SEC. 96. Definition and Applicability of Title. -- A close corporation, within the meaning of this
Code, is one whose articles of incorporation provide that: (1) All of the corporations issued stock
of all classes, exclusive of treasury shares, shall be held of record by not more than a specified
number of persons, not exceeding twenty (20); (2) All of the issued stock of all classes shall be
subject to one or more specified restrictions on transfer permitted by this Title; and (3) The
corporation shall not list in any stock exchange or make any public offering of any of its stock of
any class. Notwithstanding the foregoing, a corporation shall be deemed not a close corporation
when at least two-thirds (2/3) of its voting stock or voting rights is owned or controlled by another
corporation which is not a close corporation within the meaning of this Code. xxx.

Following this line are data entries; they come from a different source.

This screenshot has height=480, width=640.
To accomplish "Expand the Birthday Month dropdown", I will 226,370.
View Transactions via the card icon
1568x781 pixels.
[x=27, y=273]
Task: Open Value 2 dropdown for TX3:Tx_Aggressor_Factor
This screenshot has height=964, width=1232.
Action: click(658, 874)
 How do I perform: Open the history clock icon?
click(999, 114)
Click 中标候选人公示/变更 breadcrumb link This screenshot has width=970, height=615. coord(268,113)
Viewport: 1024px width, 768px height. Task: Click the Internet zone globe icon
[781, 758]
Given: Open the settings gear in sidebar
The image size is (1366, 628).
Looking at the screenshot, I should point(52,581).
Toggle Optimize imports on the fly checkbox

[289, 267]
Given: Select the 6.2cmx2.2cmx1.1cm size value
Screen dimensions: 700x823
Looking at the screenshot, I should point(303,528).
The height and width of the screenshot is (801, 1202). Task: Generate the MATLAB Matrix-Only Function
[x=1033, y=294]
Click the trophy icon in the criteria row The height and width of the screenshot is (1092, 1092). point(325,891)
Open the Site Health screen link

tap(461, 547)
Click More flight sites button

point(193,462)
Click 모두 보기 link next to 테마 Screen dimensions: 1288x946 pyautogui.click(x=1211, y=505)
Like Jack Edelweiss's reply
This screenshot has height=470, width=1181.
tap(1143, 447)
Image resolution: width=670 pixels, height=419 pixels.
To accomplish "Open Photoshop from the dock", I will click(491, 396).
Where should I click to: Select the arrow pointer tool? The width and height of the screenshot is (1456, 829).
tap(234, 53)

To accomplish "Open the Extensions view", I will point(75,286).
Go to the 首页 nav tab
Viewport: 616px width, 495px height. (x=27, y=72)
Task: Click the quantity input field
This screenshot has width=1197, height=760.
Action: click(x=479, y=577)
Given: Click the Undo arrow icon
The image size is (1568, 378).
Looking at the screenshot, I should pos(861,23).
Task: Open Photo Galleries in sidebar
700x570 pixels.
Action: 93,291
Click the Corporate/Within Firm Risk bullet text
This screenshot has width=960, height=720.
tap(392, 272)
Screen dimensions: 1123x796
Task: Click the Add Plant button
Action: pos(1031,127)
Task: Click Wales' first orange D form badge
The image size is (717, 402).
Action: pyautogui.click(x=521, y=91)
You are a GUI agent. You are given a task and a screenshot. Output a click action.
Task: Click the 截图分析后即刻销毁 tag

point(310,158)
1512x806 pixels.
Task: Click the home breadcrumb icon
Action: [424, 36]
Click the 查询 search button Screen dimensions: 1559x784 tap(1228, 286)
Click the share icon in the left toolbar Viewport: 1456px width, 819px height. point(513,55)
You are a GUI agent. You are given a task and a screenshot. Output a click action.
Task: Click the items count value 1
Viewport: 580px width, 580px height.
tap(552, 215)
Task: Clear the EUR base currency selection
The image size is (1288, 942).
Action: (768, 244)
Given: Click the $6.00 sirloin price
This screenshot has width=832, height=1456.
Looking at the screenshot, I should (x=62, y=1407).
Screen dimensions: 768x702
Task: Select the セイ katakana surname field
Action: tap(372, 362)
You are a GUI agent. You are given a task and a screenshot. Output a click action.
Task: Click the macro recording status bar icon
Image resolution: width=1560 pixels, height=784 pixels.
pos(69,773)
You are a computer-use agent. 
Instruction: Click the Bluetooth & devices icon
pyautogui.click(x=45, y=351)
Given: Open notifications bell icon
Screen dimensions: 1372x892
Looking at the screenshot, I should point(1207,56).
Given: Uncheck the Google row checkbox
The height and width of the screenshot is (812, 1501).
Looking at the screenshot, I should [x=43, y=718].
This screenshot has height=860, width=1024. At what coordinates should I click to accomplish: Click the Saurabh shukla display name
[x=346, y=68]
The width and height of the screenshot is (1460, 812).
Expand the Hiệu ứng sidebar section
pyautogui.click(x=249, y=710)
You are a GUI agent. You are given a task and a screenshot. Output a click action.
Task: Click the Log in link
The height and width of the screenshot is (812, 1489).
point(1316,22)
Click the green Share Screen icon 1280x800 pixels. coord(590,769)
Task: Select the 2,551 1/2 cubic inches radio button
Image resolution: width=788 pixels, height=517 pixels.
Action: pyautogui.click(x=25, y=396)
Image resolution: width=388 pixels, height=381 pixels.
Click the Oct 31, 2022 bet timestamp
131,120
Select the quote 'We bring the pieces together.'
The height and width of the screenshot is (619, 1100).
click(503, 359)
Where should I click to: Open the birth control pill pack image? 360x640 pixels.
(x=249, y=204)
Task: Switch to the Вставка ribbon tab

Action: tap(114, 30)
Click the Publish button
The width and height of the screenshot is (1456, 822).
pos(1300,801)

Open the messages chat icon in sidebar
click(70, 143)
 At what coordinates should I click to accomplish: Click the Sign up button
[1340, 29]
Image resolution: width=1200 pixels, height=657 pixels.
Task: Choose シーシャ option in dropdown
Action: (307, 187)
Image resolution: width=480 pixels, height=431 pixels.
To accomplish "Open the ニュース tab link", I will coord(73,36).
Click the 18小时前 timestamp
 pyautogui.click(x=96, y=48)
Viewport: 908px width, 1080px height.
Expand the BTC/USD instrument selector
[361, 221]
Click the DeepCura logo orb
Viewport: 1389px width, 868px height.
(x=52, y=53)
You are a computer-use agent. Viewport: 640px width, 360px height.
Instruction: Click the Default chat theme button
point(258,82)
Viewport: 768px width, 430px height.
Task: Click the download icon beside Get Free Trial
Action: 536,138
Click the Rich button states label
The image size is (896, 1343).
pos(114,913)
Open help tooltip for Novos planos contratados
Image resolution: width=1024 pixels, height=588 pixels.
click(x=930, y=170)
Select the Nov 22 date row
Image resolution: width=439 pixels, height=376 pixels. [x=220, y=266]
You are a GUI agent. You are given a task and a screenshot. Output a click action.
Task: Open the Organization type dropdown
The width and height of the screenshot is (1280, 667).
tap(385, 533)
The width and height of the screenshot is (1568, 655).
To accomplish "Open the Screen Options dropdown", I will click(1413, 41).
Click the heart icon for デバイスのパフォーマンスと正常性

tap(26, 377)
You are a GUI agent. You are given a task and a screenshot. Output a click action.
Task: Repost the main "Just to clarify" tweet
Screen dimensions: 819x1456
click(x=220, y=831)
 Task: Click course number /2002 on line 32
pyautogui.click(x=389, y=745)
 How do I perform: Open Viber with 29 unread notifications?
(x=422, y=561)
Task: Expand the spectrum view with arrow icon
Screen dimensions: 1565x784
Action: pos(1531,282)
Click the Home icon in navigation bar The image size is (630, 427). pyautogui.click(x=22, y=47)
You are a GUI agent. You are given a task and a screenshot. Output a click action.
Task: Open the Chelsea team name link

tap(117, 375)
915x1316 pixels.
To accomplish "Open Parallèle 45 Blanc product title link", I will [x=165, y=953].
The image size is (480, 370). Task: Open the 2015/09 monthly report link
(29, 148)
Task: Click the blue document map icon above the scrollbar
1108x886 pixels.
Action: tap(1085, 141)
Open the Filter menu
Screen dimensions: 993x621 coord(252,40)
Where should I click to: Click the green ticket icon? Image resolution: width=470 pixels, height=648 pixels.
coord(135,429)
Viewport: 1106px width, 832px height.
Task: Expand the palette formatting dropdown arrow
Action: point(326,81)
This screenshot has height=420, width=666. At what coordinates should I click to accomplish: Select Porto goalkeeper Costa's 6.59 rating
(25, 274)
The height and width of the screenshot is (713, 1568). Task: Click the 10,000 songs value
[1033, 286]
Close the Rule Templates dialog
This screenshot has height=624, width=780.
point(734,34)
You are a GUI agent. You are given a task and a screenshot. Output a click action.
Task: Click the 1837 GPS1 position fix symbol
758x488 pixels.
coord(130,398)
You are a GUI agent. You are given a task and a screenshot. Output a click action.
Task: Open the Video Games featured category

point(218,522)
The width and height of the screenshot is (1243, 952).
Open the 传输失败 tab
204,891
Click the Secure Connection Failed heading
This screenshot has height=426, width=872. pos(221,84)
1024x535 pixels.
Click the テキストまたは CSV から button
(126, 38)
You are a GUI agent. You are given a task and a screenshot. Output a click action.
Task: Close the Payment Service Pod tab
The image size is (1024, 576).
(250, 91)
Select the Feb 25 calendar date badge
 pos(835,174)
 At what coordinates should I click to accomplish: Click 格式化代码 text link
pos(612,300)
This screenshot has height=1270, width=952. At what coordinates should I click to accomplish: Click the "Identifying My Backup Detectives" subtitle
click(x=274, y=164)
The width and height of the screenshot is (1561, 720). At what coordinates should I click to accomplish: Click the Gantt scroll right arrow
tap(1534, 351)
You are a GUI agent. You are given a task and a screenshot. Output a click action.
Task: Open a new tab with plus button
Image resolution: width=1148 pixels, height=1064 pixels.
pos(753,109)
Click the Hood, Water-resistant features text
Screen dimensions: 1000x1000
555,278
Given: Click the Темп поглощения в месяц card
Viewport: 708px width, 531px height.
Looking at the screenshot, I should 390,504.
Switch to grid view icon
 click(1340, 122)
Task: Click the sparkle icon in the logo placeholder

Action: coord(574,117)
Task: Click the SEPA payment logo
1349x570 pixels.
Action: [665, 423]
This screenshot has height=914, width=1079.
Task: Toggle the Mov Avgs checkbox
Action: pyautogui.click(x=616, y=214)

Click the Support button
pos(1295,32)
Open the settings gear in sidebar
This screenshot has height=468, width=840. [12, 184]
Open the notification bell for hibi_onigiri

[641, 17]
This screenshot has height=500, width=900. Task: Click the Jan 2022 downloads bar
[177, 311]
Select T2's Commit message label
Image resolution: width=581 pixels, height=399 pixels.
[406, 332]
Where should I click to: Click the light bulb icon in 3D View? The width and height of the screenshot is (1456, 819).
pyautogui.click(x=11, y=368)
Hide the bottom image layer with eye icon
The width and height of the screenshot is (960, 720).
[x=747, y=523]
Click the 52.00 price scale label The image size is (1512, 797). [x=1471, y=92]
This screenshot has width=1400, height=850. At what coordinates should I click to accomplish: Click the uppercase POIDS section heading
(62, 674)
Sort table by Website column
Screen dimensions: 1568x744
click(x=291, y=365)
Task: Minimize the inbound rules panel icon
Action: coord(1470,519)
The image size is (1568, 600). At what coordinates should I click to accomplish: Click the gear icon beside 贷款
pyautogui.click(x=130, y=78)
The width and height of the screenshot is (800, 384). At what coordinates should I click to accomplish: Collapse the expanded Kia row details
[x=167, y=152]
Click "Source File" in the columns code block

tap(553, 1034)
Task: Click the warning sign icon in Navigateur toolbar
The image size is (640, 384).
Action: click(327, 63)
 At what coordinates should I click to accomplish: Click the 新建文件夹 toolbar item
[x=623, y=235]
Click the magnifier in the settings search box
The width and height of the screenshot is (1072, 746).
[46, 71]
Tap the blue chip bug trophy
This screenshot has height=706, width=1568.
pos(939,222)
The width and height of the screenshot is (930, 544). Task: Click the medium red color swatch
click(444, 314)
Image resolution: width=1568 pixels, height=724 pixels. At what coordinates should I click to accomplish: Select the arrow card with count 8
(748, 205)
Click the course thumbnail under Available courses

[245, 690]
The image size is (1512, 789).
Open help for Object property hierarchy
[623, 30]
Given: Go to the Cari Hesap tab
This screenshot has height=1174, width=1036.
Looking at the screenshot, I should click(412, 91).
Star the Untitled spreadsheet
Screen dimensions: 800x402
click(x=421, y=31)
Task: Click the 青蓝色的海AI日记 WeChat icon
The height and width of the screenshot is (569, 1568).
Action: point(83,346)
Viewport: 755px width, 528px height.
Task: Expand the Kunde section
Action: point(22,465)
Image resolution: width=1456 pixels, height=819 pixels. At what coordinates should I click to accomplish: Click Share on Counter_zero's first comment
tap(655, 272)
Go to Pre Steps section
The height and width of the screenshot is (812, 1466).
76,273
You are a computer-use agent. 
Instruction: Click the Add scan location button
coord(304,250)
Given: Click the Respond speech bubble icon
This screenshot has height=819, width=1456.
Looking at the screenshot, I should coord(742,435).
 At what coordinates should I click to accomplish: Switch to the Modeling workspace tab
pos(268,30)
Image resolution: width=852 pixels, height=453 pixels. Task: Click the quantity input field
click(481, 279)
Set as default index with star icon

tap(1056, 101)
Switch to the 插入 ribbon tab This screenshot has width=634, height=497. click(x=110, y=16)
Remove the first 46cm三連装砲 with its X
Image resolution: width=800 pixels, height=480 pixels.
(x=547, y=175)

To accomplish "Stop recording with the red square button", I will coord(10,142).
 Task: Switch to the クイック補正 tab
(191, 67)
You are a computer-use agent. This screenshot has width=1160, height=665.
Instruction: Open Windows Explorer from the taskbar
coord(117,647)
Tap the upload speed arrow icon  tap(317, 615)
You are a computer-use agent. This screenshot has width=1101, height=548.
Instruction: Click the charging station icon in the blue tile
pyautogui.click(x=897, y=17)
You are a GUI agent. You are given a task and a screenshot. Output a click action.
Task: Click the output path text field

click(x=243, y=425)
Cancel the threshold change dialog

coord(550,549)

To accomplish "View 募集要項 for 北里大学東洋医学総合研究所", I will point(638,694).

The articles of incorporation[34] of Motorich Sales Corporation does not contain any provision stating
that (1) the number of stockholders shall not exceed 20, or (2) a preemption of shares is restricted in favor
of any stockholder or of the corporation, or (3) listing its stocks in any stock exchange or making a public
offering of such stocks is prohibited. From its articles, it is clear that Respondent Motorich is not a close
corporation.[35] Motorich does not become one either, just because Spouses Reynaldo and Nenita
Gruenberg owned 99.866% of its subscribed capital stock. The [m]ere ownership by a single stockholder
or by another corporation of all or nearly all of the capital stock of a corporation is not of itself sufficient
ground for disregarding the separate corporate personalities.[36] So too, a narrow distribution of
ownership does not, by itself, make a close corporation.